Each state has its own unique issues and problems surrounding juvenile delinquency. Based on geographical location some states suffer higher drug use than others, communities that suffer from poverty have a larger number of breaking and entering, physical assault and robbery, and areas more remote deal with most common forms of juvenile delinquency such as truancy, curfew violations, trespassing, destruction of public property and other means when juveniles with less supervision find ways to occupy themselves (Davis, 2013).
California specifically, processes tens of thousands of juveniles in and out of its justice system in a single year. In 2006, there were more than 232,000 juveniles arrest where nearly 85% of these arrests were referred to juvenile probation agencies for further handling. Over half of the juveniles under the probation departments watch are sent back to a legal guardian. The courts grant petitions for about 62% of the cases that it sees. While California’s juvenile arrest rate is well below the national average, they have the highest rate of juveniles in a local custody setting (Seave, 2011).
With so many juveniles in the justice system and custody, it puts a big question mark on how this will work towards public safety. Every pieces of research have pointed to the failures of juvenile confinement and the inability of our current rehabilitation to reduce continued delinquent behaviors in the juveniles in their care. It has even shown a increase in criminal behavior by exposing them to an environment that increase negative behaviors and introduces them to other forms of delinquency that different juveniles have committed (Davis, 2013).
California’s probation departments have the benefit of receiving three streams of funding from the state to help target juvenile offenders. These three streams of funding make up nearly 24% of the entire budget for the probation. Only one of these sources requires the probation department to provide evidence that their programs are effective in their efforts to reduce delinquency within juveniles but fail to establish what their definition of efficiency is. The Juvenile Justice Crime Prevention Act is the funding stream that requires proof there is a basis for the funding that exceed $100 million on an annual basis to the probation departments. Even with this massive budget on an annual basis, the current practice is not improving public safety nor increasing the outlook the public has on the juvenile probation departments.

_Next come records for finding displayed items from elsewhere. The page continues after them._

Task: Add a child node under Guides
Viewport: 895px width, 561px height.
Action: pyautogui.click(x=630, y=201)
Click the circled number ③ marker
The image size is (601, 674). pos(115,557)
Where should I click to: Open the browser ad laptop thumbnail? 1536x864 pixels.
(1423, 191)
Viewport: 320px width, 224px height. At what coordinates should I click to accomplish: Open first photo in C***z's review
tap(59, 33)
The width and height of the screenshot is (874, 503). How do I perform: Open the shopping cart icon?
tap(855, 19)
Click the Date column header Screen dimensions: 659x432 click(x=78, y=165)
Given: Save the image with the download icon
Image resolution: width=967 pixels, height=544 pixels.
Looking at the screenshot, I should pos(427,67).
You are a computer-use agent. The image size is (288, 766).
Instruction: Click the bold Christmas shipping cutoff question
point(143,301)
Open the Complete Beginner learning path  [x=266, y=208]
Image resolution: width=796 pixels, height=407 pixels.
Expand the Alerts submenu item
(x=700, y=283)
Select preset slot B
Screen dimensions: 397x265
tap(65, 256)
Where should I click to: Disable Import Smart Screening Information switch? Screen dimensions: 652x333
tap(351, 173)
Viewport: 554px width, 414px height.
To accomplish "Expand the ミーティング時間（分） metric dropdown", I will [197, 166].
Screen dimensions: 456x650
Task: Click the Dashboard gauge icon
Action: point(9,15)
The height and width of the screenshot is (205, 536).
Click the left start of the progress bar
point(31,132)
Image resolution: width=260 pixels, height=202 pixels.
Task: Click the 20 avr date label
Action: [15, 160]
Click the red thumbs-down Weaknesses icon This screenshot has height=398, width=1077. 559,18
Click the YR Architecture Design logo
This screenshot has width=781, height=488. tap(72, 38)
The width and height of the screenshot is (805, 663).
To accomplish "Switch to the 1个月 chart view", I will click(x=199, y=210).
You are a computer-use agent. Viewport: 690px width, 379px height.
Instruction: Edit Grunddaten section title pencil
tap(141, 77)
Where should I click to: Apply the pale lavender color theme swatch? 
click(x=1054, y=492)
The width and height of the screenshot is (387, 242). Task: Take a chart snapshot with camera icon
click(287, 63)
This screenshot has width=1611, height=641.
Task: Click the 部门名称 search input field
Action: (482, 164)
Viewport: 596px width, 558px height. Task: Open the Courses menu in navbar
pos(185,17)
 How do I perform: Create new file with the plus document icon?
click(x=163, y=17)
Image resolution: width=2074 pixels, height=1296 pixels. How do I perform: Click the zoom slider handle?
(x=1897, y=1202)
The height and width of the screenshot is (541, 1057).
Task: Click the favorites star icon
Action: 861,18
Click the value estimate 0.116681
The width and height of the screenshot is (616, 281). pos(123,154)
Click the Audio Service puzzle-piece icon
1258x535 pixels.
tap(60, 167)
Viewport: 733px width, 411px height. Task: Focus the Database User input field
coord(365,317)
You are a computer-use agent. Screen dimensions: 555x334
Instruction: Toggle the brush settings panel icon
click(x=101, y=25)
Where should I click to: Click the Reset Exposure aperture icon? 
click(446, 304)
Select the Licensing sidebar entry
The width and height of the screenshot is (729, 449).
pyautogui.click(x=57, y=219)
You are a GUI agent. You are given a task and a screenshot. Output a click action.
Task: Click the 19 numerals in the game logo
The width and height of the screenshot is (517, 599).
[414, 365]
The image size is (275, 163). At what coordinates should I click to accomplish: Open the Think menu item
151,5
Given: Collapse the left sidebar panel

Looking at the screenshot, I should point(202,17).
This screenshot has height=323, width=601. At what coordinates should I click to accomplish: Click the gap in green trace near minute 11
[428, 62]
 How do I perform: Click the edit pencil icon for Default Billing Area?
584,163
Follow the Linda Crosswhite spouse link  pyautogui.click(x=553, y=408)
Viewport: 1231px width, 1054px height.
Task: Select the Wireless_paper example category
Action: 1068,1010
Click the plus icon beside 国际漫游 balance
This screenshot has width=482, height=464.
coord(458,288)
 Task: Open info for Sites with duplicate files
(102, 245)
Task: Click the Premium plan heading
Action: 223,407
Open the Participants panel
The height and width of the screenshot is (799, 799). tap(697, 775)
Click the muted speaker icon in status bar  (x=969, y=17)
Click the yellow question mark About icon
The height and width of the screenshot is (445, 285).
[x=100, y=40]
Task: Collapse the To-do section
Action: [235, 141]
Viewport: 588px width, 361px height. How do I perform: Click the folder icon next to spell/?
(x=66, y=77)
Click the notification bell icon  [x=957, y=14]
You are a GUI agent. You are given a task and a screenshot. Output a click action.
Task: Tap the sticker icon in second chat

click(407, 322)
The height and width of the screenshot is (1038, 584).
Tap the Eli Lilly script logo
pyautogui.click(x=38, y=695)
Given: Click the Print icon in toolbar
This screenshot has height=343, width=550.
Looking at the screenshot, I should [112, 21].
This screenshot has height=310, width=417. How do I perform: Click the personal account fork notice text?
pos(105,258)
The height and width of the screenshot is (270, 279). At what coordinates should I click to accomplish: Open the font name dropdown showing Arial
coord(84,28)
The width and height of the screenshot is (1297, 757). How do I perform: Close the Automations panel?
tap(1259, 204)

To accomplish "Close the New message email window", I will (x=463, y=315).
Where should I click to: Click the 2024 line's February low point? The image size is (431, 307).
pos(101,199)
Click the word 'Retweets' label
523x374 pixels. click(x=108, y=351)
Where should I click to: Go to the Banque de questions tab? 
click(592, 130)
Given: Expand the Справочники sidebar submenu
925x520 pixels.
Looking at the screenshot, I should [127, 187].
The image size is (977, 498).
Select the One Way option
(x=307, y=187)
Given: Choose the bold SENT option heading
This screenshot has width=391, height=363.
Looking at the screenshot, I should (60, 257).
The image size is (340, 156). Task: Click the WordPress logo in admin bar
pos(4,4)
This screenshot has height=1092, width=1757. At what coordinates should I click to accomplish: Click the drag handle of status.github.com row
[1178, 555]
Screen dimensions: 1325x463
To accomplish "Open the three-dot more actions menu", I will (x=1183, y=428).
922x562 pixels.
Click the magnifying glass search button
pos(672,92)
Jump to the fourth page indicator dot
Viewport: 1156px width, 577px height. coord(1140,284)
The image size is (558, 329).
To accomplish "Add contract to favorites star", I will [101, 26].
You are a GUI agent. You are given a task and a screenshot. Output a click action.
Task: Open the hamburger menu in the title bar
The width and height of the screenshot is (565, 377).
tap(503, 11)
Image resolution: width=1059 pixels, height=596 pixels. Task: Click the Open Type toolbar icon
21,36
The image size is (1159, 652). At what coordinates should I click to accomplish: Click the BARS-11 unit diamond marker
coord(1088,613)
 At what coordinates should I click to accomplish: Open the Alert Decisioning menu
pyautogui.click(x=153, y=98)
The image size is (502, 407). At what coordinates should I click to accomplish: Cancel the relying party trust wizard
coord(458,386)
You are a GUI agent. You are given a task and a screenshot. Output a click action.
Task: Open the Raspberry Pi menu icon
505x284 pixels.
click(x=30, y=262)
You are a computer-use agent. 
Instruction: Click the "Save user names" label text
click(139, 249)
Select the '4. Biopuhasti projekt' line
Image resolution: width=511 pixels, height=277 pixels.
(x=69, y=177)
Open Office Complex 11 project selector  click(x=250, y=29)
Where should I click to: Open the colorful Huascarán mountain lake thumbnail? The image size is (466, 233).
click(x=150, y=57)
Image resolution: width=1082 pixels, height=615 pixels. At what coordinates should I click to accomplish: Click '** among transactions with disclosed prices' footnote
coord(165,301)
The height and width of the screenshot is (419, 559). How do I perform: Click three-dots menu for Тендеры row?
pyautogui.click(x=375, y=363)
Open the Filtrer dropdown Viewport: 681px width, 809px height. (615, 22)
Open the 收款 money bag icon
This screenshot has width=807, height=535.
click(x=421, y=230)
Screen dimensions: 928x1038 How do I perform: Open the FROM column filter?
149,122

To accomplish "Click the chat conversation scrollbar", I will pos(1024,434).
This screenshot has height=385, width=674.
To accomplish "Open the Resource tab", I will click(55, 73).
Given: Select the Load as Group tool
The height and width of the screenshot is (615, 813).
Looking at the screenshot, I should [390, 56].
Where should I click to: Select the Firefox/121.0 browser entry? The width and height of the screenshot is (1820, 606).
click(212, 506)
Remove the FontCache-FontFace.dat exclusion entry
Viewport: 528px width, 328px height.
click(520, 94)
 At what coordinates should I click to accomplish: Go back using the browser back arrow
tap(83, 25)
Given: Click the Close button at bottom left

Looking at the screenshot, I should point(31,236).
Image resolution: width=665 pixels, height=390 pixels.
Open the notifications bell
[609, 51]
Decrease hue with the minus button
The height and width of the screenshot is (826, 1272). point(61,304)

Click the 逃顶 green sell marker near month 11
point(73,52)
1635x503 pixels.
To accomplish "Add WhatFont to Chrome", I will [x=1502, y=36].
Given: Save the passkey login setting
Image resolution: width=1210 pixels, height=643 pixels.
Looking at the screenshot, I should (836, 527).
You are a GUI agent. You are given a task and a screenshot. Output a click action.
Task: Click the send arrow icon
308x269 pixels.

Though rigorous scientific studies done by multiple government commissioned studies have proven that the programs do help reduce recidivism rates but between 8 and 18% success rate. This success rate is reflective of what the current mindset around juvenile justice and rehabilitative efforts used as evidence-based practices on what works and does not work (Seave, 2011).
Essentially all states run the same type of models and treatment programs through their state juvenile justice facilities, and not many have the luxurious budget size that California has access to, which should be concerning with their failed efforts even with their resources available.
Luke 16:8 The master of commended the dishonest manager for his shrewdness. For the sons of this world are more shrewd in dealing with their own generation than the sons of light.